### EXTRACT:
Superintelligence is coming, but it won’t replace humans for now, at leastMeta’s chief AI scientist said.

Yann LeCun, Meta’s top artificial intelligence exec, said on Tuesday during Nvidia’s GTC conference that AI could replace people but challenged whether humans would allow for that to happen. He was responding to a comment made by Nvidia’s chief scientist Bill Dally who said during their fireside chat, “AI is not replacing people, it’s basically giving them power tools.”

“Well, it might at some point, but I don’t think people will go for this, right,” LeCun said. “I mean basically our relationship with future AI systems, including superintelligence, is that we’re going to be their boss. We’re gonna have a staff of superintelligent, beautiful people kind of working for us. I don’t know about you, but I like working with people who are smarter than me. It’s the greatest thing in the world.”

AI industry leaders, including OpenAI’s Sam Altman and xAI’s Elon Musk, often pose the advent of superintelligence — an AI system smarter than humans — as the event-horizon moment for humanity, where scientific innovation will prosper but also could lead to an extinction-level event.

LeCun has previously thrown cold water on a doomsday scenario caused by AI.

In an X post from 2024, LeCun called the idea of a superintelligence system taking over humans a “sci-fi trope/cliché” and a “ridiculous scenario that flies in the face of everything we know about how things work.”

“The emergence of superintelligence is not going to be an event,” he wrote in the post. “We don’t have anything close to a blueprint for superintelligent systems today. At some point, we will come up with an architecture that can take us there.”

LeCun and a spokesperson for Meta did not respond to a request for comment.

The chief AI scientist said during the Nvidia conference that there are dangers of misuse and unreliable AI — but the solution is “better AI.”

“The fix for this is better AI. Systems that have common sense maybe, a capacity of reasoning and checking whether the answers are correct, and assessing the reliability of their own answers which is not quite currently the case,” he said. “But the catastrophe scenario, frankly, I don’t believe in that.”

### INFORMATION SUPPLIED:
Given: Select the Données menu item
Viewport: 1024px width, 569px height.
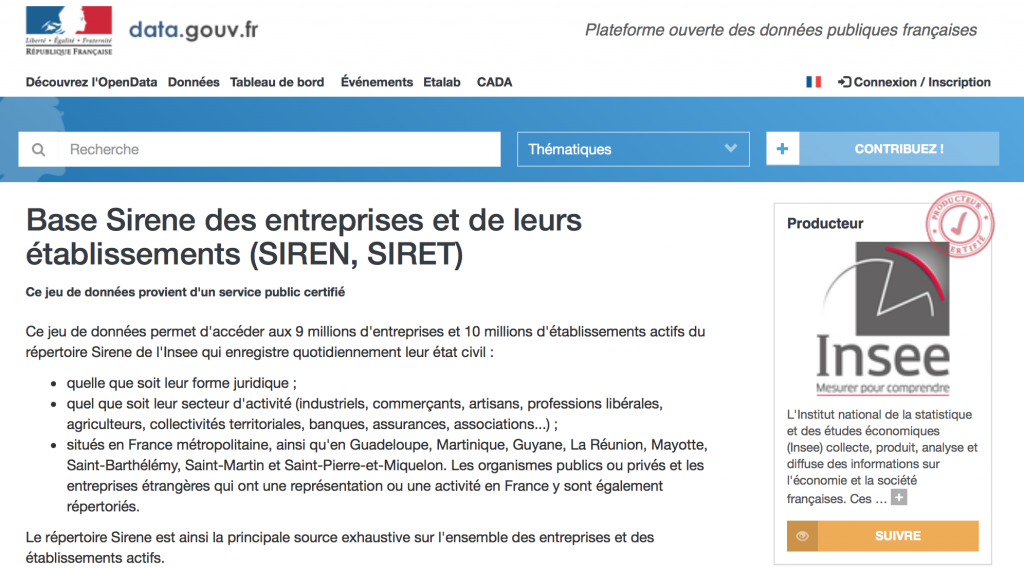Looking at the screenshot, I should point(193,82).
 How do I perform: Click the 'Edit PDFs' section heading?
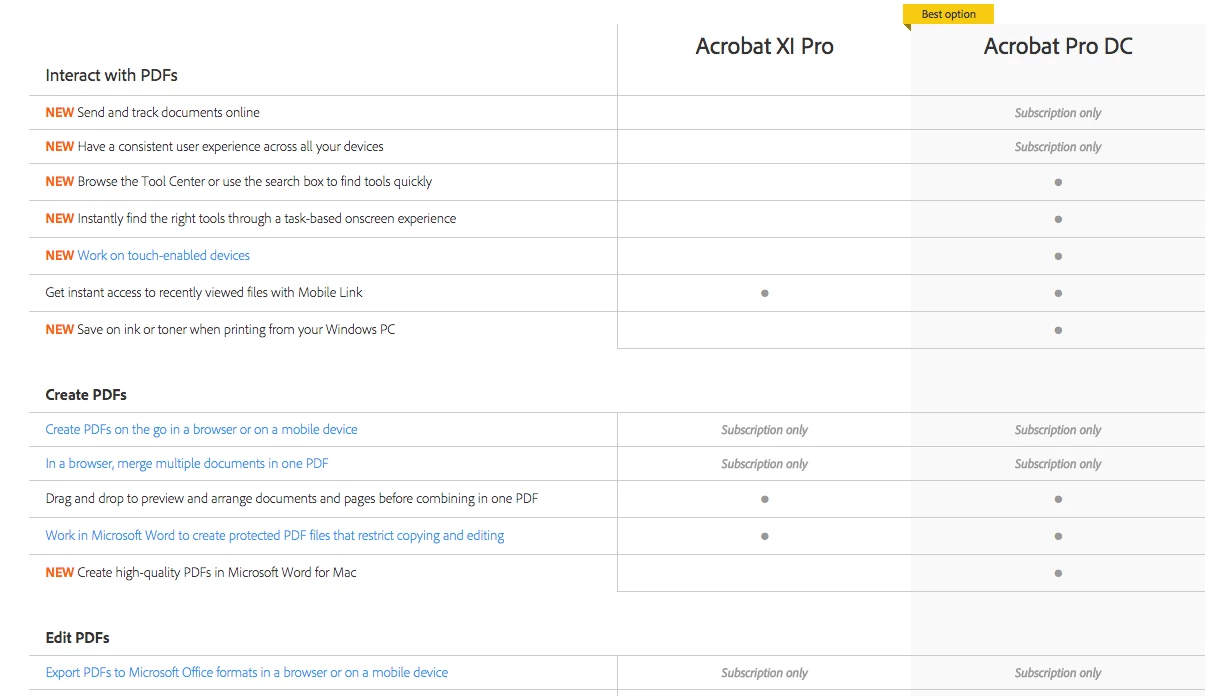pos(77,637)
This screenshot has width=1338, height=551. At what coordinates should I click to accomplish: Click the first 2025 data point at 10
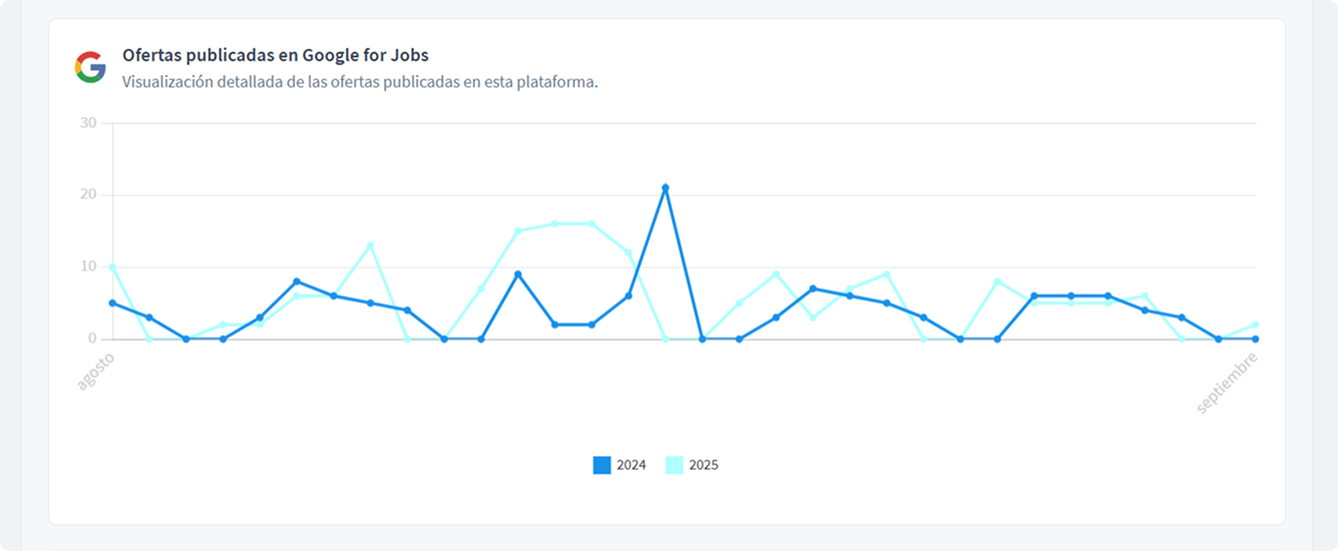113,267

### WORK TO COMPLETE:
a - Answer these questions from the article on Yann LeCun's remarks about superintelligence, each on its own line:
(i) At what conference did LeCun speak on Tuesday?
(ii) In his 2024 X post, what two phrases did LeCun use for the idea of a superintelligence system taking over humans?
(iii) What did LeCun name as the solution to the dangers of misuse and unreliable AI?
b - Quote the passage of the article on Yann LeCun's remarks starting with "In an X post" and going on through "request for comment.".

### OUTPUTS IN ORDER:
a -
(i) Nvidia's GTC conference.
(ii) A "sci-fi trope/cliché" and a "ridiculous scenario that flies in the face of everything we know about how things work."
(iii) "Better AI."

b -
In an X post from 2024, LeCun called the idea of a superintelligence system taking over humans a “sci-fi trope/cliché” and a “ridiculous scenario that flies in the face of everything we know about how things work.”

“The emergence of superintelligence is not going to be an event,” he wrote in the post. “We don’t have anything close to a blueprint for superintelligent systems today. At some point, we will come up with an architecture that can take us there.”

LeCun and a spokesperson for Meta did not respond to a request for comment.